Skip Navigation Links

L'Arabie saoudite frappe ses supposés alliés du sud du Yémen`




Publié le 12 Août 2019 | khippi.com




L'Arabie saoudite a mené tôt dimanche des frappes à Aden contre des séparatistes du sud du Yémen, pourtant supposés être ses alliés, après des combats qui ont fait 40 morts et qui plongent davantage dans le chaos ce pays en guerre. Le bilan de 40 morts et 260 blessés, dont de nombreux civils, a été annoncé par l'ONU qui s'est inquiétée d'une aggravation de la crise humanitaire au Yémen.

Des combats entre séparatistes réclamant l'indépendance du sud du Yémen et unités gouvernementales, soutenues par l'Arabie saoudite, ont éclaté mercredi dans la grande ville portuaire d'Aden.

Ils sont venus s'ajouter à la guerre principale qui oppose depuis près de cinq ans les rebelles chiites houthis au gouvernement du Yémen, soutenu par une coalition militaire menée par l'Arabie saoudite.

Dimanche, cette coalition a mené une frappe contre des séparatistes qui s'étaient emparés la veille du palais présidentiel à Aden et de trois casernes, leur intimant de s'en retirer.

Le gouvernement du Yémen a qualifié de coup d'État l'action des séparatistes du sud qui luttaient pourtant aux côtés de la coalition antirebelles.

Même si le président yéménite Abd Rabbo Mansour Hadi vit à Riyad, la prise du palais présidentiel n'en demeure pas moins symbolique, Aden étant la capitale provisoire depuis que les Houthis, des rebelles issus du Nord, se sont emparés de vastes portions du territoire, dont la capitale Sanaa, il y a près de cinq ans.



Une grave crise humanitaire

La situation au Yémen a été au centre d'un entretien dimanche à La Mecque entre le roi saoudien Salmane et le président Hadi, a annoncé l'agence officielle saoudienne SPA.

La rencontre s'est déroulée en présence du ministre saoudien de l'Intérieur et du chef des renseignements.

Selon des informations préliminaires, 40 personnes ont été tuées et 260 blessées depuis le 8 août à Aden, dont de nombreux civils, a précisé la coordonnatrice de l'ONU.

Médecins sans frontières a indiqué avoir admis 119 blessés en 24 heures dans un de ses hôpitaux.

Les organisations humanitaires continuent de fonctionner à Aden où 1,9 million de personnes reçoivent une aide alimentaire chaque mois, a indiqué Mme Grande, appelant les belligérants à tout faire pour protéger les civils.

Le port d'Aden est l'une des principales portes d'entrée des marchandises commerciales et humanitaires au Yémen, a rappelé l'ONU.

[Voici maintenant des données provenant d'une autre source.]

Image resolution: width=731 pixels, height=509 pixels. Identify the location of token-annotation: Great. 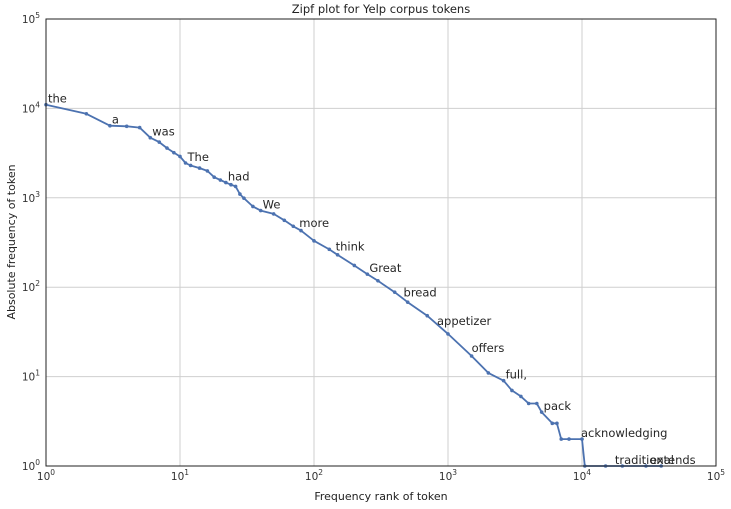
(386, 268).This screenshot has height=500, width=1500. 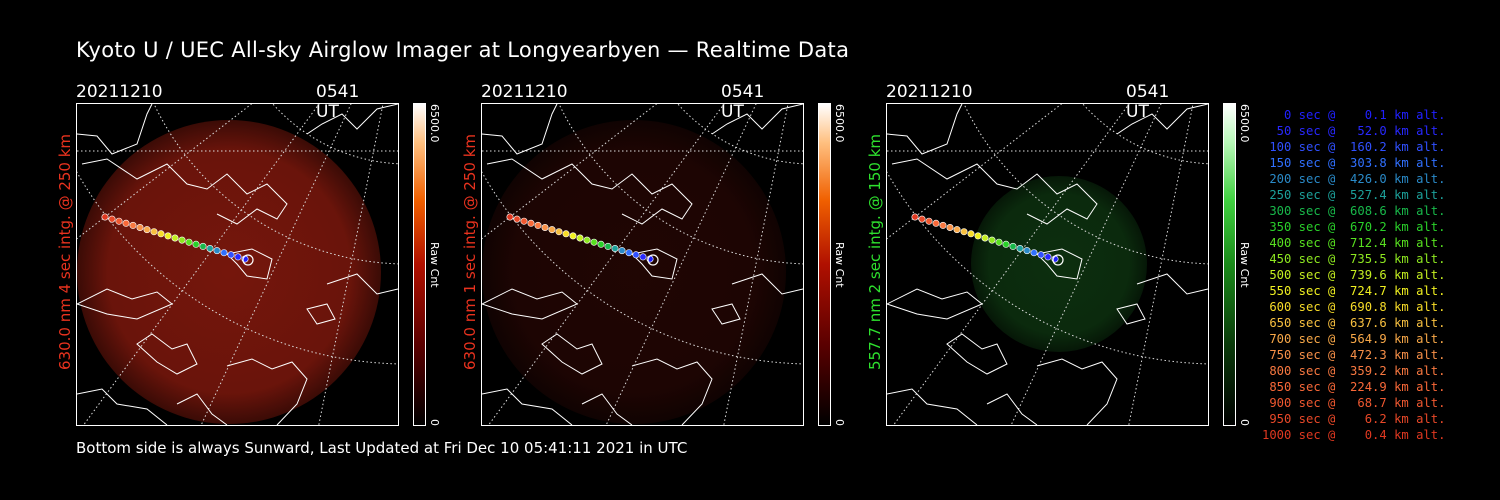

En raison de la guerre qui fait rage entre les Houthis et le camp antirebelles, le Yémen connaît déjà la pire crise humanitaire au monde. Près de 80 % de la population totale, soit 24,1 millions de personnes, ont besoin d'assistance, selon les Nations unies.

Selon des habitants, la situation était toutefois calme dimanche à Aden, premier jour de la fête musulmane de l'Aïd el-Adha. Les rues se sont animées à mesure que l'heure avançait et de nombreux habitants sont sortis en famille, selon un correspondant de l'AFP.

Il y avait cependant dans certains quartiers des bâtiments et des véhicules calcinés.

Le risque d'une guerre civile dans une guerre

Les circonstances du déclenchement des hostilités entre séparatistes et unités gouvernementales restent floues, mais des responsables séparatistes ont accusé le parti islamiste Al-Islah d'avoir tué l'un de leurs commandants.

Et selon eux, Al-Islah a infiltré le gouvernement Hadi, tenu à bout de bras politiquement et financièrement par l'Arabie saoudite.

Le vice-ministre saoudien de la Défense, Khaled ben Salmane, l'un des fils du roi, a réaffirmé le soutien de Riyad au « gouvernement légitime du Yémen » et a souligné la nécessité de « préserver l'unité et la stabilité » du pays.

Le Yémen du Sud était un État indépendant jusqu'en 1990. Dans le sud, il existe toujours un fort ressentiment contre les Yéménites originaires du nord, accusés d'avoir imposé par la force l'unification du pays.

Les affrontements meurtriers à Aden ont mis à nu des divisions entre les deux piliers de la coalition soutenant le gouvernement yéménite : l'Arabie saoudite et les Émirats arabes unis.